I started a new job this week. Better money, a better fit for my personality I think. I haven't yet met anyone who's to be my work BFF, but that's okay.
Two strange things have happened though....
The first was this: On Wednesday, my supervisor told me about a meeting for Saturday. I mentioned that I would have to arrange child care and he asked "can't your husband do it?" I don't have a ring on, so I don't know why he assumed I was married. It put me in a place where I had to say "we don't have one of those," and it made me feel all strange, like I had to defend my life decisions to an almost complete stranger. I was most bothered that it bothered me. I need to get past this myself if I'm to make sure my kids know we're normal, that our family is structured is the way it's supposed to be.

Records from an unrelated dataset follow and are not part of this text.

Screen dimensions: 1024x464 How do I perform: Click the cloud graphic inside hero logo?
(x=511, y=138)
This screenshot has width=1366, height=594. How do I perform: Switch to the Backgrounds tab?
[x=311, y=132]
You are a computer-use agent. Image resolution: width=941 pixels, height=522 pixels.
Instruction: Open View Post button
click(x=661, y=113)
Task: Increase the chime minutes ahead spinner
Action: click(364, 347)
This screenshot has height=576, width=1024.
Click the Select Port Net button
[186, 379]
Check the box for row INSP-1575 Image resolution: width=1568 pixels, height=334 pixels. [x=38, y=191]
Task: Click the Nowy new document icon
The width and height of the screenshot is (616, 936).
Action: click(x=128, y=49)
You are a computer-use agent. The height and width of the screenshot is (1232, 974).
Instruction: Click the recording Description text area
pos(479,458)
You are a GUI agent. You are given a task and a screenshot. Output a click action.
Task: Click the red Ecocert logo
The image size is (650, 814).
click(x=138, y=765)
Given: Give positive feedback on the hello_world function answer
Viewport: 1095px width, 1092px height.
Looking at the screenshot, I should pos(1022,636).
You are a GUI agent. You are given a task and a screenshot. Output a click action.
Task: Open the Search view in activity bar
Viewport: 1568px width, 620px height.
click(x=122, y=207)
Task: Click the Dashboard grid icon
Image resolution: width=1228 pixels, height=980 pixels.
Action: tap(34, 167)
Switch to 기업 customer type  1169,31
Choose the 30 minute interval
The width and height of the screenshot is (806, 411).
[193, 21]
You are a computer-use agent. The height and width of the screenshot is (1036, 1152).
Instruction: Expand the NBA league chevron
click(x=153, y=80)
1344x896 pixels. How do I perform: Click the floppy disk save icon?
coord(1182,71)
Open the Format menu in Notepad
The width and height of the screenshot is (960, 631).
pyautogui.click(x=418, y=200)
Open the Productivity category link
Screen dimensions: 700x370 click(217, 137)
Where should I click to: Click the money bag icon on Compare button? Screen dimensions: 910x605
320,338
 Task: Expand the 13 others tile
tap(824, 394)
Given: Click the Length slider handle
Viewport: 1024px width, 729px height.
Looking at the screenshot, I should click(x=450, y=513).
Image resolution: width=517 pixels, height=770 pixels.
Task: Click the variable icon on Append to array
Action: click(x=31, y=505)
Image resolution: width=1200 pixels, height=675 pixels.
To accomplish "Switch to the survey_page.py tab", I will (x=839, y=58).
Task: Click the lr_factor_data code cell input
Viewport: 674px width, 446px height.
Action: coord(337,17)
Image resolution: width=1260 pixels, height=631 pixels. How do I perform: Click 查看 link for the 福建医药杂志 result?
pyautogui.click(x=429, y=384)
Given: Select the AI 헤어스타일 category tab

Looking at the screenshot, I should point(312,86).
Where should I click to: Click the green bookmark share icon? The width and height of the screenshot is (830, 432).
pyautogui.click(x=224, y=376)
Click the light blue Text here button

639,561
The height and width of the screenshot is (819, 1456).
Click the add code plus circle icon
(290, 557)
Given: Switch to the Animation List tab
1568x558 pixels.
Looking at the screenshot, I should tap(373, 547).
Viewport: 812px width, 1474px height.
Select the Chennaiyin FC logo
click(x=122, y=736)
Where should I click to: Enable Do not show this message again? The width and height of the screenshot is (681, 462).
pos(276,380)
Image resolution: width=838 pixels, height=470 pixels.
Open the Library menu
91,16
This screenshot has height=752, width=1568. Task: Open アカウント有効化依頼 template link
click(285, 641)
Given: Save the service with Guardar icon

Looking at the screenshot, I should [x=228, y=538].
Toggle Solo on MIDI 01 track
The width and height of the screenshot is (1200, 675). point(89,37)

The second was this: A co-worker said, "your little boys are too cute!" I said, "one's a girl, but thanks" and smiled...it's a common enough mistake. Her name is fairly androgynous, and she's not getting her ears pierced and she won't leave bows in her hair. This doesn't bother me much. The co-worker asked how old they are, and I told her "17 months, but they came almost 3 months early, so they act more like 14 months." The co-worker said, "lucky you! you didn't have to carry them all that time." Without skipping a beat, I said, "What a strange thing to say...the babies stayed in the hospital for 9 weeks and one has some ongoing health problems. I'm very lucky that they're alive, but I would give anything to have carried them to term." This woman is clearly not going to be that work BFF I wanted, and I'll be lucky if she says hello to me on Monday. But seriously! In what world is having 3 pound babies lucky? I wish I could educate people without biting their heads off, but I cannot. I wish I could have one kind, informative sentence that would open people's eyes to what it's like to have a preemie (or two or more) and make them think twice the next time they encounter a preemie parent. We work in health care, so I hope this co-worker pauses a minute before she says such a thing to a patient.
These are the things that define me now. Being single. Being a parent of two preemies. Two years ago, my summary would have been much different....graduate student, rock n' roll, cowboy boots. Now it's single mama of two, breastfeeding advocate, NICU graduate family. How strange.